High availability for Ray Serve in 2022 (head node)

Hello, do you have news on the high availability capabilities of ray serve, particularly on the SPOF of the head node?
The posts I find on this forum are from 1+ year ago (High Availability for Head node of Ray clusters, Highly available head node?, /t/can-we-get-docker-restart-policy-set-to-always-for-head-node/4119), is there more support now?
If the consensus is still ‘create multiple cluster and synchronize some state’, do you have more details for what is this state, is there some example implementation available?
The Ant Ray Serve blogpost talks about multi cluster ray serve but it’s seems it breaks quite a lot of the features of ray serve and we need to create custom services to manage all of this between multiple clusters (service discovery when clusters are not the same, synchronize deployment, orchestration, auto-scaling, …).

How severe does this issue affect your experience of using Ray?

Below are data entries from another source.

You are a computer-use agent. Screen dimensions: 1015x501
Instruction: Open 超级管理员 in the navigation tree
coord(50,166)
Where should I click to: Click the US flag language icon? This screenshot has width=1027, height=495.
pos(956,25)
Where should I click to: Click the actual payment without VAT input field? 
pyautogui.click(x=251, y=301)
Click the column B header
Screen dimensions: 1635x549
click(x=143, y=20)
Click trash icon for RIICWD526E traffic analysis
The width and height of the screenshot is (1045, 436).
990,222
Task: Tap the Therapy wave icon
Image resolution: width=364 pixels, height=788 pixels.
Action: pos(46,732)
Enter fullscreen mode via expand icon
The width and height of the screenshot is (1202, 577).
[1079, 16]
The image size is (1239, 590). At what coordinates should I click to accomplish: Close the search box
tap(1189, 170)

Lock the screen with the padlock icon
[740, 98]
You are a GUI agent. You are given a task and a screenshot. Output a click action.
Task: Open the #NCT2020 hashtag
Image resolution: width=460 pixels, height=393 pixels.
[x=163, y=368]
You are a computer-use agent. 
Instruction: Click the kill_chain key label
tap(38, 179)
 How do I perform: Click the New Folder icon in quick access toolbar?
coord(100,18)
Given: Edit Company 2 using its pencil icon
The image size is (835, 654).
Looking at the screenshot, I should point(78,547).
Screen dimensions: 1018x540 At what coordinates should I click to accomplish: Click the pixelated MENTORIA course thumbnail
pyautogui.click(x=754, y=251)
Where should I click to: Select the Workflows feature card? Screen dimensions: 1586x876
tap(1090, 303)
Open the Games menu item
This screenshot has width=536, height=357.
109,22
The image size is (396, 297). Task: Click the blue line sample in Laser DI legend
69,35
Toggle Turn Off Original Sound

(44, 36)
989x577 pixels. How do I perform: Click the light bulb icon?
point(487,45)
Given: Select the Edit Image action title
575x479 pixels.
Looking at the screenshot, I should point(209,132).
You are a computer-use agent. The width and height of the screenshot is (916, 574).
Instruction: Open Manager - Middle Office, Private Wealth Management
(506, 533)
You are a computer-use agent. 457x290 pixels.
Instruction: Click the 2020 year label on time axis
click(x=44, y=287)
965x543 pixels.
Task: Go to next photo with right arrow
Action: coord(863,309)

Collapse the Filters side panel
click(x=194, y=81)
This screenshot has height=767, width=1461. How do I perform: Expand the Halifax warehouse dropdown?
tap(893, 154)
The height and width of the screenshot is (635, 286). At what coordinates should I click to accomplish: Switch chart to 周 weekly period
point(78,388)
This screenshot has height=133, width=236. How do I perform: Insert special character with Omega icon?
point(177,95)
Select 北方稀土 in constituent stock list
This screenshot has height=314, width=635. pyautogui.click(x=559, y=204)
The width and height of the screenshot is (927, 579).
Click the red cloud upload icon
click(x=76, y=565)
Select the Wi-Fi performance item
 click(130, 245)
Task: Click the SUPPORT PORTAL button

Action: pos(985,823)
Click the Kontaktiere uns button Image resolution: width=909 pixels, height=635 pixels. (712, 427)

  • Medium: It contributes to significant difficulty to complete my task, but I can work around it (maybe).

Here are some links describing features in Ray 2.0 (you can try it out before the release with `pip install “ray[serve, default]==2.0.0rc1”:

Please let us know if you have questions about this!

Hello, the GCS HA link is down, I suppose it’s Ray GCS FT - KubeRay Docs (ray-project.github.io) now.
The change is that Ray Serve can now use an external (HA) Redis cluster for state, correct? It’s not clear what the role of the head node is. When the head node fails, do the workers reconnect to the new head node?

When the head node fails, the workers will continue to Serve traffic and talk to each other. When the head node comes back, the workers will re-connect. The role of head node in the HA scenario is to manage the creation and scaling up/down of the deployments. When the head node down, no scaling operation can be performed but the traffic can still go through worker nodes as usual.